# Criminal records reform hailed by law enforcement



## kwflatbed (Dec 29, 2004)

Photo by Stuart Cahill (file) 
'I'm pleased that CORI reform passed and hopeful that a better chance at employment will improve public safety by reducing recidivism.' Daniel Conley, Suffolk District Attorney.

A bill that will limit employers' access to criminal records, and modify job applications to help reformed criminals get a job, is expected to head to Gov. *Deval Patrick*'s desk for approval.
"We are very appreciative of the Legislature's efforts on CORI reform and look forward to its passage," said Patrick's secretary of public safety, Mary Beth Heffernan, before last night's passage.
"We think it's very important to help ex-offenders get back to work and to help people feel good about their contributions to society," she said.

Full Story:
Criminal records reform hailed by law enforcement - BostonHerald.com


----------



## trueblue (Jan 21, 2008)

This CORI reform will allow criminals into jobs that give them a better chance to scout out and victimize more people while they work. One of the supporters of the bill says that it's made for the people who have made one mistake in their life and have now been rehabilitated. Really? If you have only made "one mistake" why do you need to be rehabilitated? The fact that DA Conley and Boston Police Commish.
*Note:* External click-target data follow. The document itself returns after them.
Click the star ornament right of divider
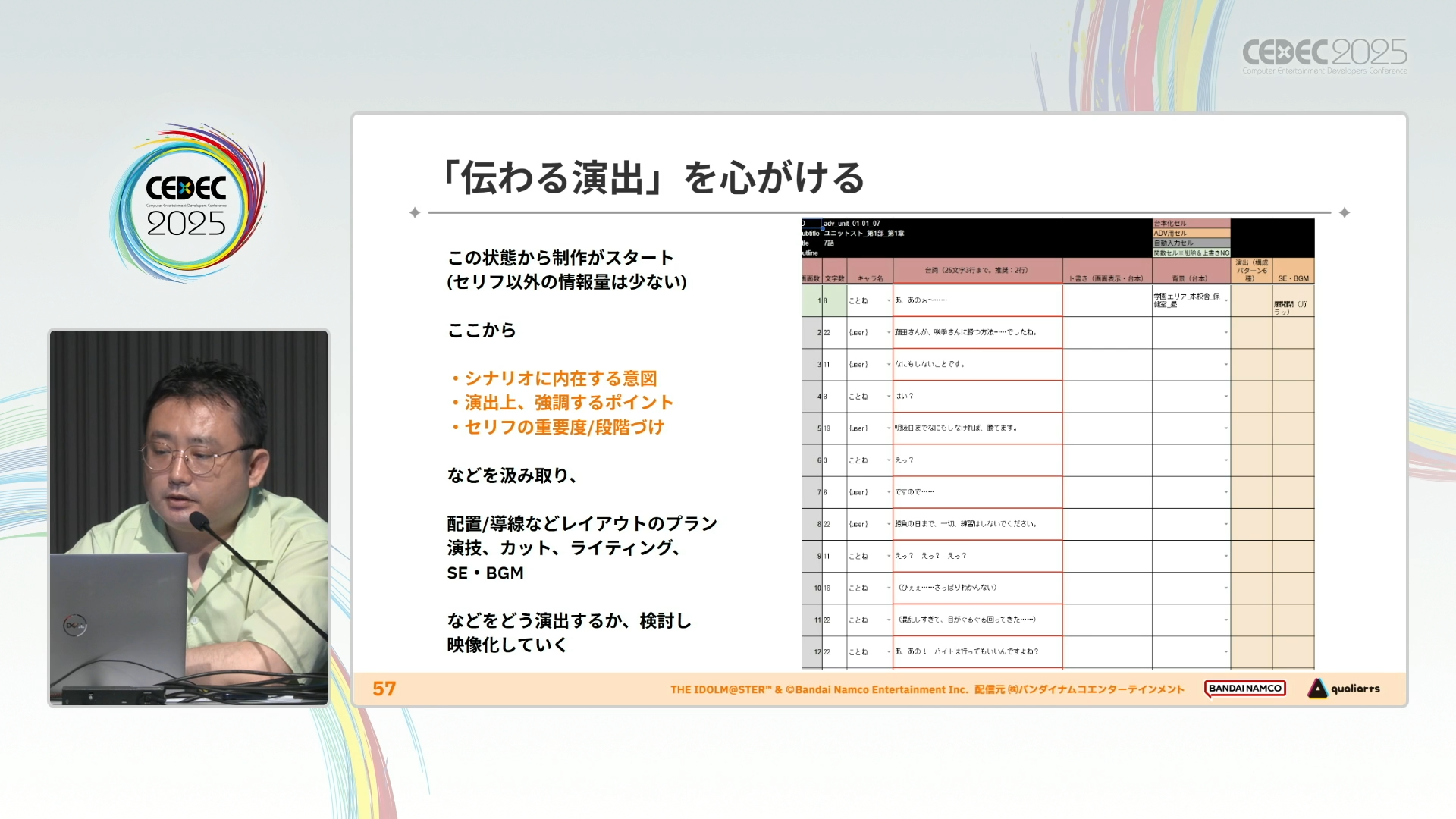Image resolution: width=1456 pixels, height=819 pixels. pos(1345,213)
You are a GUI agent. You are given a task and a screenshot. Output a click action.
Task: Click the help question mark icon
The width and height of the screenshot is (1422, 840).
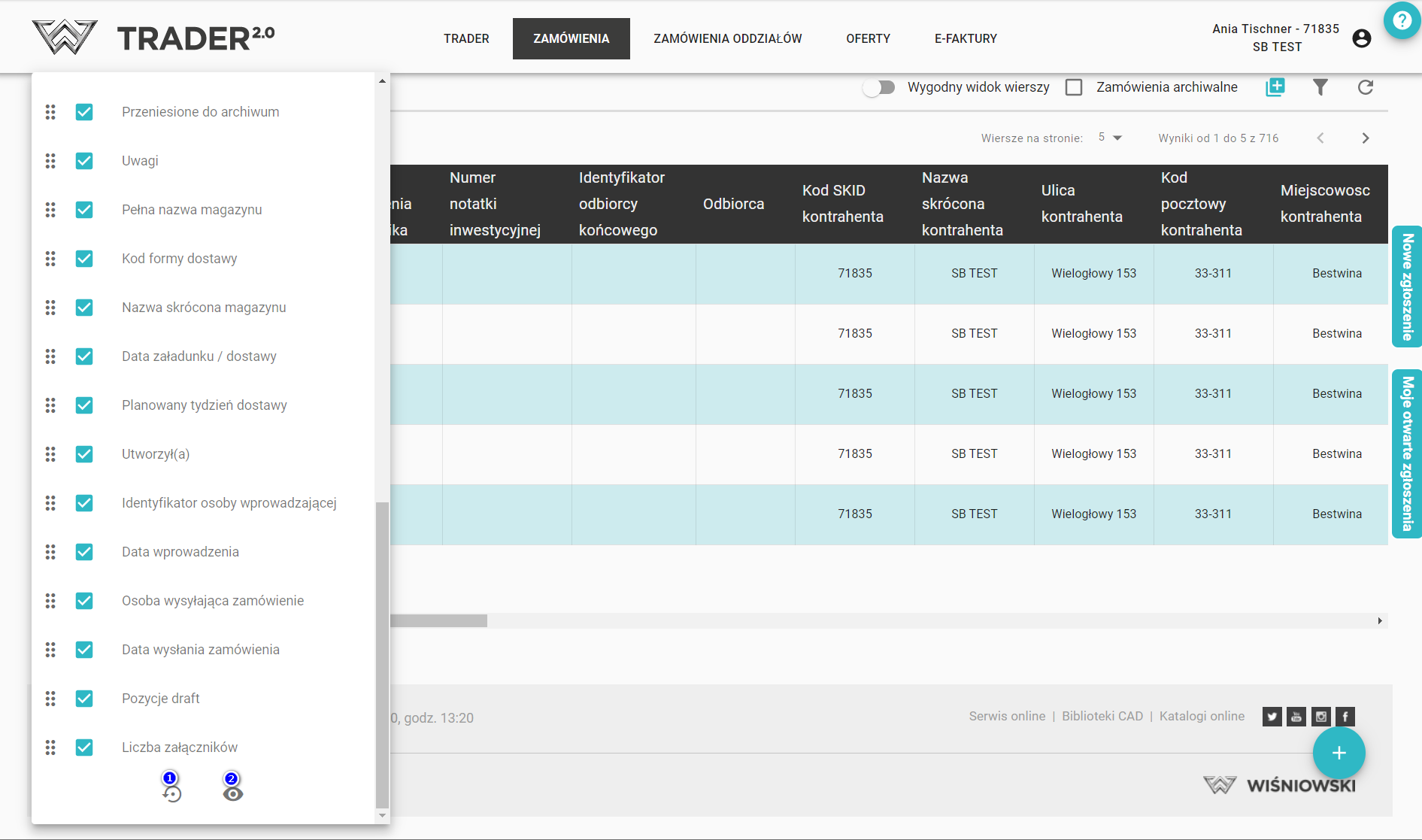(x=1402, y=20)
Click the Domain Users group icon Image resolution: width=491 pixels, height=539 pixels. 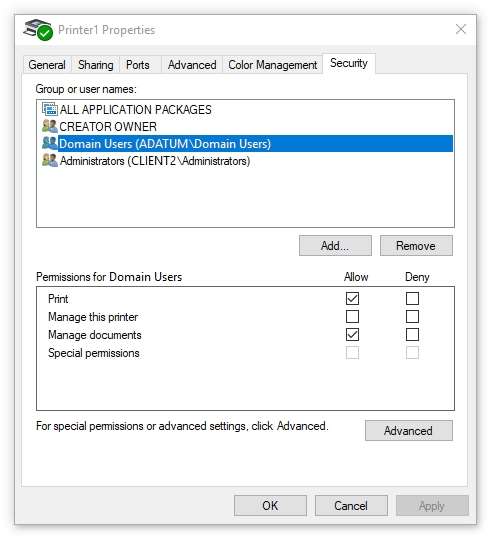(50, 143)
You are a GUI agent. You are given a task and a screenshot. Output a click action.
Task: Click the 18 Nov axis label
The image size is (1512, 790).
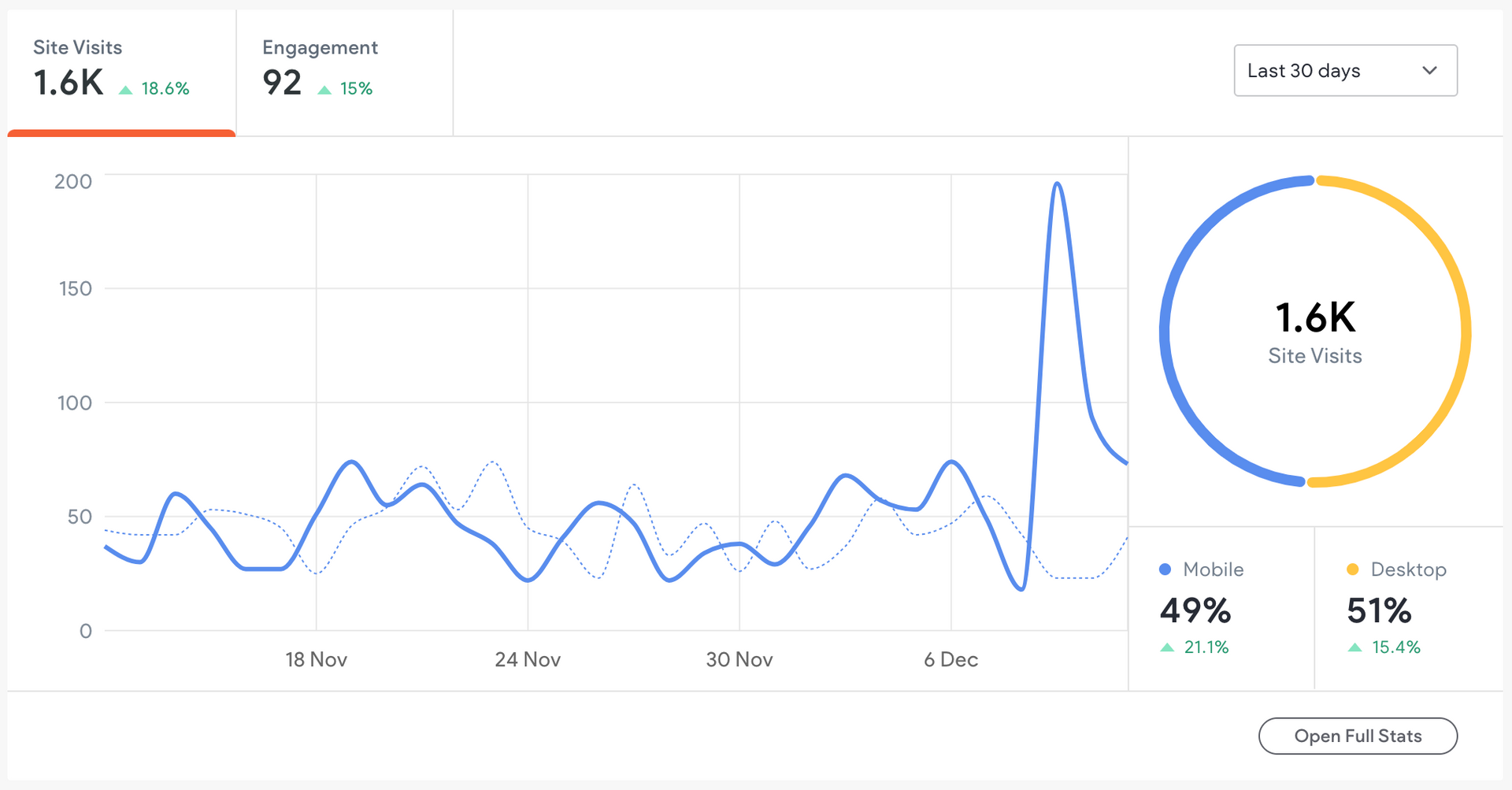tap(316, 659)
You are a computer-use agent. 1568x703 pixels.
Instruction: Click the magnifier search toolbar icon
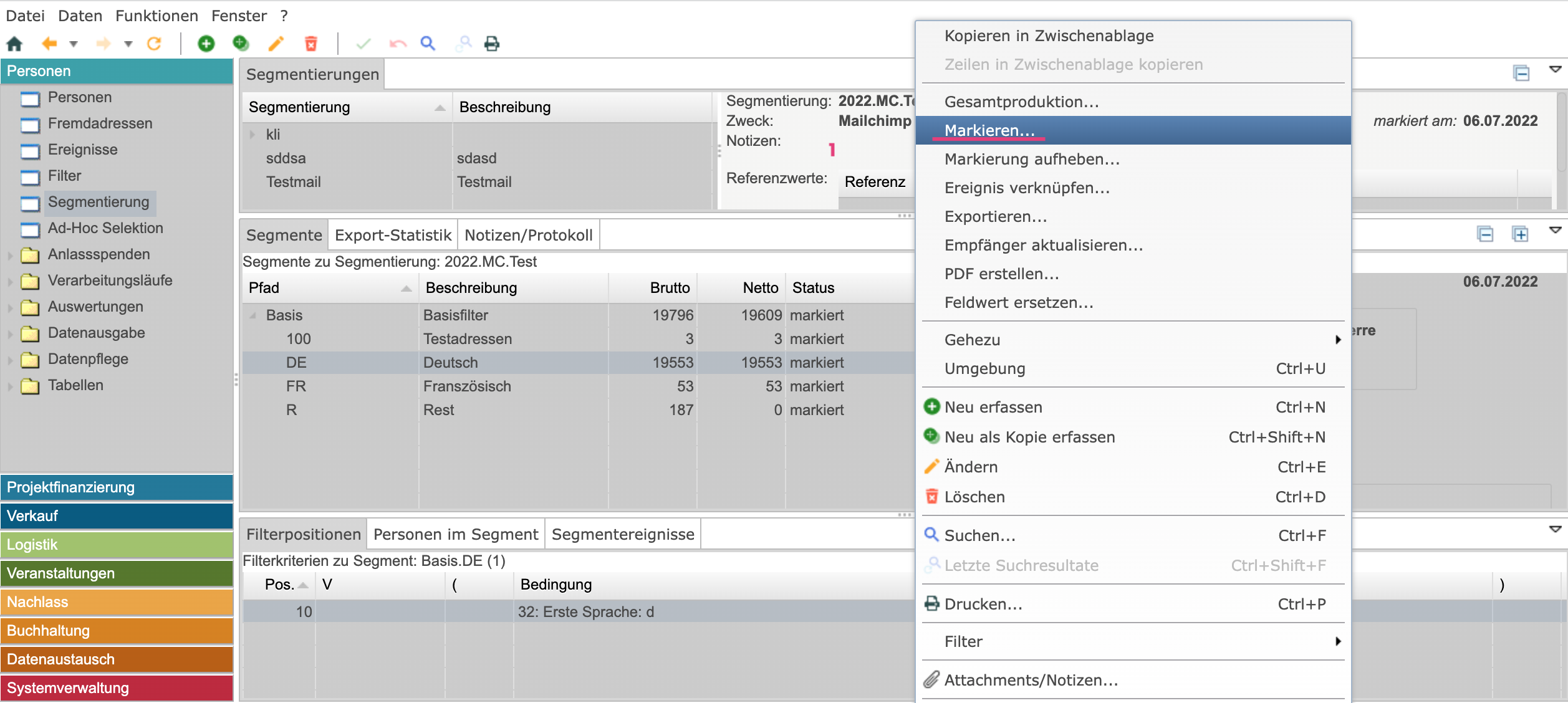tap(428, 44)
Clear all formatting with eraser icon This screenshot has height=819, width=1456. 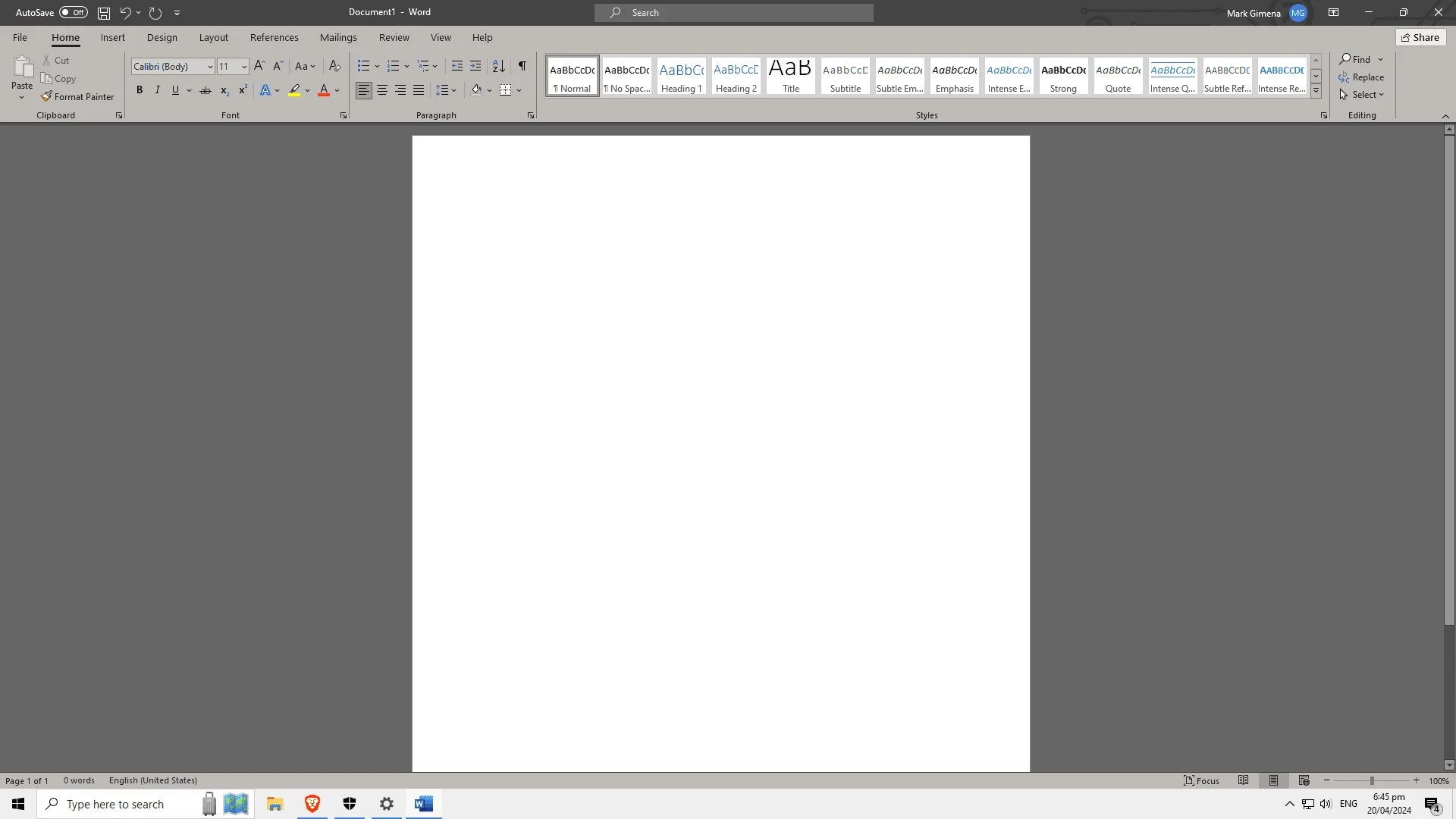[x=334, y=66]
Davis support this only shows that they are more concerned with their own political ambitions than the safety of thousands of people that will be working side by side with these criminals. There will be plenty of stories of these cons commiting crimes in the future. Let's hope it doesn't involve a violent crime against a child.


----------



## OfficerObie59 (Sep 14, 2007)

I favor some degree of CORI reform, but I tend to have a feeling the legislature will screw it up. 

If you're applying to be a clerk at Cumby's I don't see why a prospective employer should be able to see an OUI dismissal from ten years ago. But I think a child care center should be able to see a simple arrignment on an Indecent A&B <14 or a jewelry store a larceny over. I think a blanket policy on CORI as is is wrong, but I can only envision to what degree the dumbasses on Beacon Hill want to do.

If they do anything, they need to start printing CORI reports in simple, plain lanaguage instead of expecting employers to bea able to make sense out of two-letter codes and dates. Hell, I can barely read the damn things. The only things that are currently in plain language seem to be the name of the charge itself which scares potential employers who see it, can't read the codes, and assume the worst. The reports should have the charge and Arrignment date, and the disposition and disposition date. I don't see a need for an employer to know that the case as continued here for a pretrial hearing then. 

Simplify and make them relevent.


----------



## Guest (Aug 2, 2010)

mtc said:


> But I know we lost a great assistant Scout leader and football coach because he was a stupid street punk when he was young.
> He had ALOT to teach the kids... and could talk to them from experience and make it real.


???????????


----------